Не одно ли безумье, повсюду пересекающее мой путь, проницало мою душу, все упорнее предостерегая от злого духа, зримо представшего мне, как я полагал, в призрачном образе зловещего живописца?

Теперь меня так и тянуло в княжескую резиденцию. Сестра моей приемной матери, точная копия настоятельницы, как я думал, судя по портрету, частенько попадавшемуся мне на глаза, должна была руководствовать заблудшего к праведной, безвинной жизни, некогда расцветавшей для меня, а в моем нынешнем просветлении для этого достаточно было взглянуть на нее, что оживило бы мои воспоминания. Сближение же с нею я предоставлял воле случая.

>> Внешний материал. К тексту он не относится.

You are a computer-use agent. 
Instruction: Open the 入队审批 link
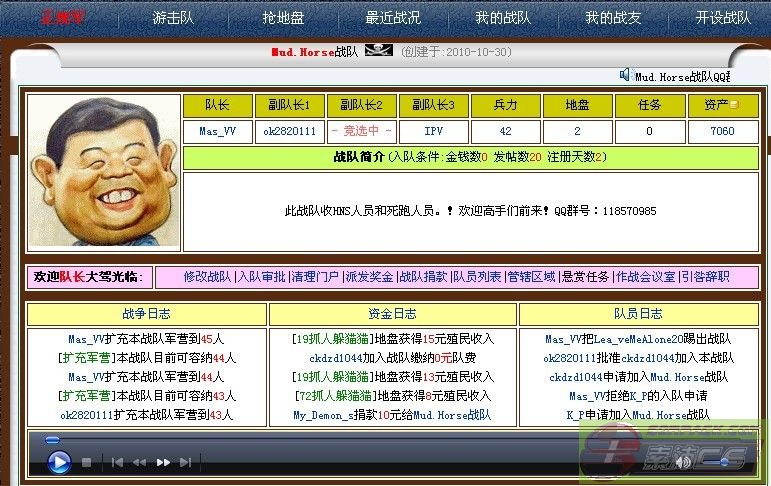(x=261, y=277)
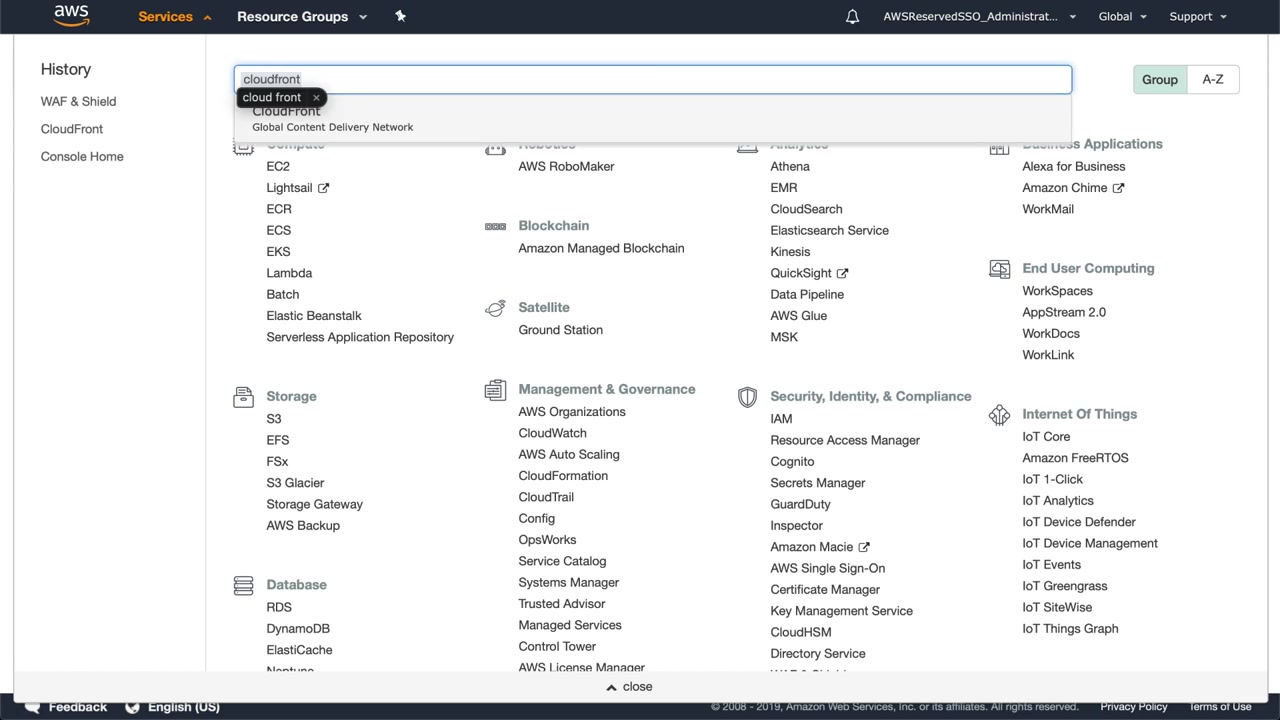Expand the Global region dropdown
The image size is (1280, 720).
coord(1122,17)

Едва развиднелось, я услышал во дворе голос лесничего; отъезжать мне с его сыном следовало рано, я бросился одеваться. Когда я спустился, у крыльца уже стояла подвода, устланная соломой, и ничто не препятствовало отъезду. Сходили за монахом; он был бледен, подавлен и не сопротивлялся. Он пропустил мимо ушей вопросы, не проглотил ни куска и едва ли обращал внимание на присутствующих. Его посадили на подводу и связали веревками, так как его состояние настораживало и никто не был уверен, что он вдруг не взбунтуется. Когда ему скручивали руки, по его лицу пробежала судорога и он тихонько охнул. Мое сердце заныло от жалости, я чувствовал, что мы с ним побратались и моим спасеньем я, быть может, обязан его злоключенью. Христиан и молодой егерь сели подле него. Только удаляясь, он заметил меня, и как будто вдруг его охватило глубокое изумление; подвода двигалась (мы провожали ее пешком), а он все поворачивал голову, не сводя с меня взгляда.

– Посмотрите-ка, ― сказал лесничий, ― как он вытаращился на вас; сдается мне, ваше присутствие тогда за столом застало его врасплох, и он снова взбесился; и прежде, знаете ли, когда он был паинькой, чужие нагоняли на него страху, и он все ждал, что чужой убьет его. Если уж он чего и боялся, так это смерти. Бывало, пригрозишь пристрелить его, и он сразу угомонится.

Я воспрянул духом, как только монах, этот искаженный жуткий образ моего «я», перестал мозолить мне глаза. Я уже предвкушал благотворное влияние княжеской резиденции, надеялся, что там освободят меня от рокового ига и я с новыми силами отрину злую власть, тяготевшую над моей жизнью. Как только был съеден завтрак, подъехала чистенькая дорожная бричка лесничего, запряженная резвыми лошадками.

Не без долгих уговоров убедил я радушную хозяйку принять немного денег; ее красавицам дочерям я с такими же церемониями преподнес несколько пустячков, которыми обычно торгуют коробейники; к счастью, мне было что подарить. Вся семья прощалась со мной так сердечно, как будто я успел стать своим в доме, старик все подшучивал над моим охотничьим везеньем. Я отъезжал, веселый и беззаботный.